One instance of these actions took place in 1308, when the town council of Alcázar de San Juan (Ciudad Real), a small town belonging to the Hospitaller Order, and situated in the so-called Campo de San Juan, in the Southern Castilian Plains, raised a number of requests and complaints to the General Chapter of the said military order. Among those petitions, there was one related to the abuse they were suffering at the hands of a ‘moor’ called Ali, who was, or so we believe, in charge of the administration of one of the order’s houses and/or fortresses, situated near that town.4 Ali, of whom we do not know a last name, is suspected to have been a slave belonging to the military order, albeit one with a certain level of power.5

4 This document is dated May 31st of that year and was published first by Philippe Josserand,

‘Nuestro moro que tiene a Cervera. Un châtelain musulman au service de l’ordre de l’Hôpital au début du XIVe siècle’, Stéphane Boissellier, et al. (dir.) Minorités et régulations sociales en Méditerranée médiévale (Rennes: Presses universitaires de Rennes, 2010), pp. 175‒77, and later by Pedro A. Porras Arboledas, et al. Documentos medievales del archivo municipal de Alcázar de San Juan (Siglos XII-XV) (Alcázar de San Juan: Patronato Municipal de Cultura, 2012), pp. 60‒62;. There is also a copy of this document inserted in a later one dated the 5th of May, 1490, that has also been published by Juan M. Mendoza Garrido and Luisa Navarro de la Torre ‘Unas ordenanzas sobre Alcázar de San Juan a comienzos del siglo XIV’, Cuadernos de Estudios Manchegos, 21 (1991), pp. 171‒91, specially pp. 189‒91.

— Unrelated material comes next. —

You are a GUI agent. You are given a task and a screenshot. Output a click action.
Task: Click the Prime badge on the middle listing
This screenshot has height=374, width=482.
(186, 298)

5 Different interpretations have been given on this point. Mendoza Garrido and Navarro de la Torre

‘Unas ordenanzas sobre Alcázar de San Juan’, on the one hand, sets forward a similar interpretation to the one espoused here, while Carlos Barquero Goñi simply states that he had a place in the organisation of the military order (Carlos Barquero Goñi, ‘Mudéjares bajo el señorío de la Orden Militar del Hospital en la España medieval (siglos XII-XV)’, Ana Echevarria Arsuaga (ed.), Biografías mudéjares o la experiencia de ser minoría: biografías islámicas en la España cristiana (Madrid: CSIC, 2008), pp. 183‒99, p. 194). On the other hand, Ph. Josserand, stresses the use of a possessive article in the mention of Ali in the text, reading in that his condition of slave, without dismissing the importance of the position he occupied (Josserand,

‘Nuestro moro que tiene a Cervera’, p. 166).